A fully automatic model for premature ventricular heartbeat arrhythmia classification using the Internet of Medical Things

Abstract

Cardiac arrhythmias are one of the leading causes of increased mortality worldwide and place a heavy burden on the medical environment. Premature ventricular contraction is the disturbance in electrical activity which is the most dangerous arrhythmia. Frequent occurrence of this type of arrhythmia in a regular heartbeat can lead to sudden cardiac death. Over the last decades, contemporary health-related device usage has increased the demand for efficient computational models for real-time analysis of cardiac arrhythmia.
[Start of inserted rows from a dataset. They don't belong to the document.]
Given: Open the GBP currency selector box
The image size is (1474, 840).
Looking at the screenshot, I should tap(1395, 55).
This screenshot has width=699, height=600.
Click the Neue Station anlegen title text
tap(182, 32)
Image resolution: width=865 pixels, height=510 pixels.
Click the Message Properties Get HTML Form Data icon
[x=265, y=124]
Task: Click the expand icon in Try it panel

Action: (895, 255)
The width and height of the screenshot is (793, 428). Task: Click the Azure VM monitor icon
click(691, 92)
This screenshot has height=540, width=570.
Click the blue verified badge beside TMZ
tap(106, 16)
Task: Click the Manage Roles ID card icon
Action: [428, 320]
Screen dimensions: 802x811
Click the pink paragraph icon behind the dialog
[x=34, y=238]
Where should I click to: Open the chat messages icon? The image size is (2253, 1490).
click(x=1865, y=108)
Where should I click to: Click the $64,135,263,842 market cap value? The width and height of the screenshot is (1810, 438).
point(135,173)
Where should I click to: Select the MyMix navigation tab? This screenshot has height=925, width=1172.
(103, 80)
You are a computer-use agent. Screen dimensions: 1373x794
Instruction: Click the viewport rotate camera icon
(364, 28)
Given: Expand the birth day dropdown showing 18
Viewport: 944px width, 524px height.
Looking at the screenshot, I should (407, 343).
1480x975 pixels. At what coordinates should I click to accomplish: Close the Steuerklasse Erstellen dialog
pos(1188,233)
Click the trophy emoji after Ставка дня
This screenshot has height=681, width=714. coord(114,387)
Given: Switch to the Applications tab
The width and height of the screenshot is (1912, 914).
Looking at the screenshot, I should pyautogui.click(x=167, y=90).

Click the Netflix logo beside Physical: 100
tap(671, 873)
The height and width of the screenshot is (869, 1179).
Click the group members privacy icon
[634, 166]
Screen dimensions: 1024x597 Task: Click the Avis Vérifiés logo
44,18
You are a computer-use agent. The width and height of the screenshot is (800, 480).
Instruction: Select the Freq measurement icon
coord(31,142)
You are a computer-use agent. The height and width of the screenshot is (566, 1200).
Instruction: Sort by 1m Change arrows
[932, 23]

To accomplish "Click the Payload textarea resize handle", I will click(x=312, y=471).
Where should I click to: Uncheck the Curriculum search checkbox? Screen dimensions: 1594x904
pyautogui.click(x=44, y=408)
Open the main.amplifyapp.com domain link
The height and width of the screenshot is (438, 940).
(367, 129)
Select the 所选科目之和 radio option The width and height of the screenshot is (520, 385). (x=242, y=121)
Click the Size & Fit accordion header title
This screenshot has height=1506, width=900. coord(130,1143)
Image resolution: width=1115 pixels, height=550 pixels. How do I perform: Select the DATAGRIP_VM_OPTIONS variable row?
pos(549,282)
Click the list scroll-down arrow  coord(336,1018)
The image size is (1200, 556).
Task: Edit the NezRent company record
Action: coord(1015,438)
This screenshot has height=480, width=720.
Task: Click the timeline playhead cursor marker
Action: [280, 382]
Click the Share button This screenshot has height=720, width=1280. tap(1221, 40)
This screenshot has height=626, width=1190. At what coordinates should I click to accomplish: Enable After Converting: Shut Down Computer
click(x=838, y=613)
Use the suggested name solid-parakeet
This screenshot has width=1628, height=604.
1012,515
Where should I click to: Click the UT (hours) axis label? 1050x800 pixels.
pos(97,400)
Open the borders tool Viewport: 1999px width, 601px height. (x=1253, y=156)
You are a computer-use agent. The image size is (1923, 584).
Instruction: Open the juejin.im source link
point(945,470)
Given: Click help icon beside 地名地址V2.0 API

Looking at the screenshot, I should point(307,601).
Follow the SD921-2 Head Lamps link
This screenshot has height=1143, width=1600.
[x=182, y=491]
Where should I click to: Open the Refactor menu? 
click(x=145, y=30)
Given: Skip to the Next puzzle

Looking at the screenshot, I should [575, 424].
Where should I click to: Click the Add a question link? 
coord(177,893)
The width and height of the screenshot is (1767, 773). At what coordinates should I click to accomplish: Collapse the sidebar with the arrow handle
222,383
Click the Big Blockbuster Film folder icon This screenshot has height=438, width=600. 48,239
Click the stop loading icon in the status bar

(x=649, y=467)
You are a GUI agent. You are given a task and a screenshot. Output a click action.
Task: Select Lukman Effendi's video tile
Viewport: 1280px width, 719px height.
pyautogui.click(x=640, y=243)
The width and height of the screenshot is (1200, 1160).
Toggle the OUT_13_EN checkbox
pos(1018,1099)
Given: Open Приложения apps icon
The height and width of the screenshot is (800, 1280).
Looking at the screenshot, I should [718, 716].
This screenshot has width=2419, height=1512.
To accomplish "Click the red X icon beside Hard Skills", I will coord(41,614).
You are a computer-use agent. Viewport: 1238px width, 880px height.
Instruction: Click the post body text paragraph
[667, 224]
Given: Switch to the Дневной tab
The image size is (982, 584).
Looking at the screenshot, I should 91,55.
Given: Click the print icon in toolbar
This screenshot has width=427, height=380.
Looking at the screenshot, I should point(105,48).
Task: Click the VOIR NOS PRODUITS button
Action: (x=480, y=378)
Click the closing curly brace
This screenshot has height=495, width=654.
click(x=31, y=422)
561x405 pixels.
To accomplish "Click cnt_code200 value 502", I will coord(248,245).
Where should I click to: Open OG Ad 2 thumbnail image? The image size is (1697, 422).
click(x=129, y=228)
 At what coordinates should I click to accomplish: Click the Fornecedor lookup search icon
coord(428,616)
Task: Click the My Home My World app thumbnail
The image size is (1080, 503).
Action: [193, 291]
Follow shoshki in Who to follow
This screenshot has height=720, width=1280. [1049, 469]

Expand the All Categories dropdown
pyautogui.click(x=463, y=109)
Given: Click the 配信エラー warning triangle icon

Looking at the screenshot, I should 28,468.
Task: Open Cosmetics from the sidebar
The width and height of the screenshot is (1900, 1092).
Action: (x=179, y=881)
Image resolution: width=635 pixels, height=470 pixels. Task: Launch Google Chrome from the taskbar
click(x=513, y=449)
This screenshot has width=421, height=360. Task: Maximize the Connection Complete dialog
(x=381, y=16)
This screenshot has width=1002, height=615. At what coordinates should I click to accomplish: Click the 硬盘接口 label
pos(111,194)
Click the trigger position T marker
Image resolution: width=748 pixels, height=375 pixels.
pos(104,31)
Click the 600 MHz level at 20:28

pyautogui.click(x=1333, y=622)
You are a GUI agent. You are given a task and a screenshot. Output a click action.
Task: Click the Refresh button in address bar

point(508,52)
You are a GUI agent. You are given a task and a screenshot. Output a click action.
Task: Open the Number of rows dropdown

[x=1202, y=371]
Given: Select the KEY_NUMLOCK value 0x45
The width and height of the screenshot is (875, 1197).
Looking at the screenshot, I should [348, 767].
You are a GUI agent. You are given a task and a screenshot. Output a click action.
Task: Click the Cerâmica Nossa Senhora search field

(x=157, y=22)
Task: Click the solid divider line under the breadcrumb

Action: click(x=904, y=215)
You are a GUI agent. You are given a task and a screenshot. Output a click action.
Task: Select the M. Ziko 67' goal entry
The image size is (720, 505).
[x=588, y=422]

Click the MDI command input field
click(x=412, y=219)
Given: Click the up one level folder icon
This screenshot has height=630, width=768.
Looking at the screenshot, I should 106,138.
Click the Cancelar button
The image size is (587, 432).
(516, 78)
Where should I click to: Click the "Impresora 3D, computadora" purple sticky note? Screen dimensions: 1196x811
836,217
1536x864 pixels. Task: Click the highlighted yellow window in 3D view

Despite notable experiments that have been done in the past decades, due to the intricate nature of PVC arrhythmia, success stories are still unsatisfying. There are numerous morphological and temporal variations present in ECG signals due to the inter-patient variability issue; extracting important characteristics of ECG signals is the most challenging task. As a result, there is a need to investigate the exact features of PVC arrhythmia, which assist in avoiding biased diagnosis. Precisely predicting it is a difficult task due to the negative polarity of PVC arrhythmia, the irregular mechanic of the ECG cycle, and anomalies between the normal cardiac rhythm. Furthermore, most of the studies in the literature followed the public benchmark dataset for the PVC arrhythmia classification, which is already pre-processed dataset. This study opens the door for a new direction of research using our unique, fully automatic model for PVC arrhythmia classification (FAPAC). This study designed an ECG monitoring module using the IoMT devices to obtain the real-time dataset for experiments and extract the relevant features from ECG signals. To classify the ECG beats, the fastest extended version of the recurrent neural network (RNN) model cyclic echo state networks to predict PVC arrhythmia. Our proposed FAPAC model successfully achieved 99.97% of accuracy, 99.99 % sensitivity,99.99% specificity, and 99.98% positive predictivity using the MIT-BIH-arrhythmia dataset, which is relatively higher than compared studies.